Grapefruit Juice and Medication Can Be a Dangerous Mix
Amy Karch, R.N., M.S., of the School of Nursing at the University of Rochester Medical Center reported on a man from a northern climate who moved to Florida for the winter - one of tens of thousands of "snowbirds" who head south each winter - and began drinking two to three glasses of grapefruit juice each day. The man became critically ill as a result of an interaction between grapefruit juice and his cholesterol-lowering medication.
Karch's paper, "The Grapefruit Challenge: The juice inhibits a crucial enzyme, with possibly fatal consequences," appears in the December 2004 issue of the journal. Interactions between grapefruit juice and medications have long been recognized. Last year, the Medical Letter on Drugs and Therapeutics devoted an entire issue to grapefruit juice and the dangerous drug interactions that can result. The U.S. Food & Drug Administration requires all prospective new drugs that are thought to interact with this enzyme system to be tested for interactions with grapefruit juice. And a warning about grapefruit juice is included in the "food-drug interactions" that come with dozens of medications. Nevertheless, Karch says many health-care professionals and patients don't know about the risk.
"The potential of drug interactions with grapefruit juice has been out there a long time, but most people just aren't aware of it," says Karch, a clinical associate professor of nursing. "There is so much information bombarding people all the time, that a lot of people may have heard this but forgotten it. But the problems can be life-threatening." The patient profiled in Karch's article had high cholesterol and other risk factors for cardiac disease. The doctor put the patient on atorvastatin (Lipitor), and the patient began dieting and exercising. Two months after the patient went to Florida for the winter, he suddenly had muscle pain, fatigue and fever, and went to the emergency room. The patient ended up going into kidney failure and ultimately died.

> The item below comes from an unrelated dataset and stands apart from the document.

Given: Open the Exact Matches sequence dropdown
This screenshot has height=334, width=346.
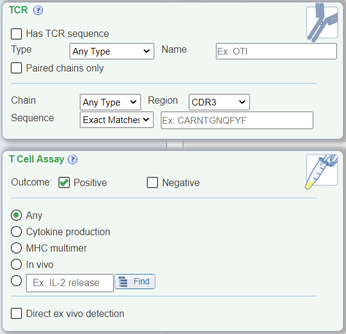Looking at the screenshot, I should coord(117,120).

The only major change in the person's lifestyle had been that, upon arriving in Florida, he began picking grapefruit off a tree on the patio and drinking two or three glasses of fresh grapefruit juice every day.
Karch explains that grapefruit juice is one of the foods most likely to cause problems with drugs, because it is metabolized by the same enzyme in the liver that breaks down many drugs. The cytochrome P-450 3A4 enzyme breaks down grapefruit juice into useful components for body, just like it breaks down dozens of medications. Karch says when the system is overloaded, the grapefruit juice can "swamp" the system, keeping the liver busy and blocking it from breaking down drugs and other substances.
Drugs that use the same pathway and interact with grapefruit juice target some of the most common health problems doctors see today. The list consists of more than 50 medications, including some drugs used to treat high cholesterol, depression, high blood pressure, cancer, depression, pain, impotence, and allergies.
Karch notes that interactions with grapefruit juice are well known and documented among drug researchers, and that an appropriate warning label is included with each prescription. Nevertheless, she says that many patients, nurses and doctors aren't aware of the interactions or the potential serious consequences, and that many people fail to read the warning labels about drug-food interactions.
The consequences of an interaction depend on the drug involved. A person on an anti-depressant might have too much or too little energy, depending on the specific medication. Someone on antibiotics might end up with diarrhea or could be ill longer than usual because the some drugs won't work as well as they should. A heart patient might not get the lowered blood pressure that a medication should deliver, or the heart's rhythms might become irregular if an anti-arrhythmia drug can't do its job. The juice could also affect the effectiveness of a woman's hormone-replacement-therapy medication.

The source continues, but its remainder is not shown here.